- Promotional poster
- Directed by: Karen Lam
- Screenplay by: Rebekah McKendry; Dana Schwartz;
- Story by: Alyson Fouse
- Produced by: Griff Furst
- Starring: Kerri Medders; Tiera Skovbye; Missi Pyle;
- Cinematography: Adam Swica
- Edited by: Lara Mazur; Eric Potter;
- Music by: Patric Caird
- Production companies: Universal 1440 Entertainment; Beacon Pictures;
- Distributed by: Universal Pictures Home Entertainment
- Release date: September 27, 2022;
- Running time: 91 minutes
- Country: United States
- Language: English

= Bring It On: Cheer or Die =

2022 film by Karen Lam

Bring It On: Cheer or Die is a 2022 American slasher comedy film directed by Karen Lam. The film stars Kerri Medders, Tiera Skovbye, and Missi Pyle. It is the seventh and final installment of the Bring It On series of cheerleading films, following Bring It On: Worldwide Cheersmack (2017).

The film differs from its predecessors in that it partially ditches the series' usual comedic tone and incorporates more horror elements, although its final rating was PG-13. It was released on DVD and digitally on September 27, 2022, by Universal Pictures Home Entertainment, ahead of its television premiere on Syfy on October 8. The film received negative reviews.

Recorded information ::
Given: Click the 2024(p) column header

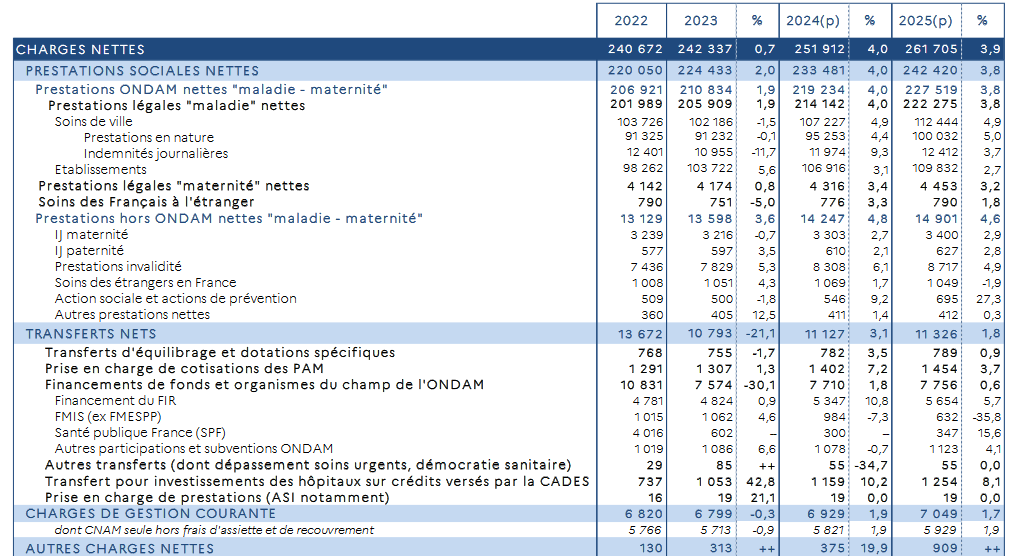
* * *
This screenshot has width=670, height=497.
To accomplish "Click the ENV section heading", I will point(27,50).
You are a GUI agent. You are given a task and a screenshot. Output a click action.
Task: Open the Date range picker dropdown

Work to complete ::
In the film article above, which channel aired the television premiere of Bring It On: Cheer or Die?

Task output ::
Syfy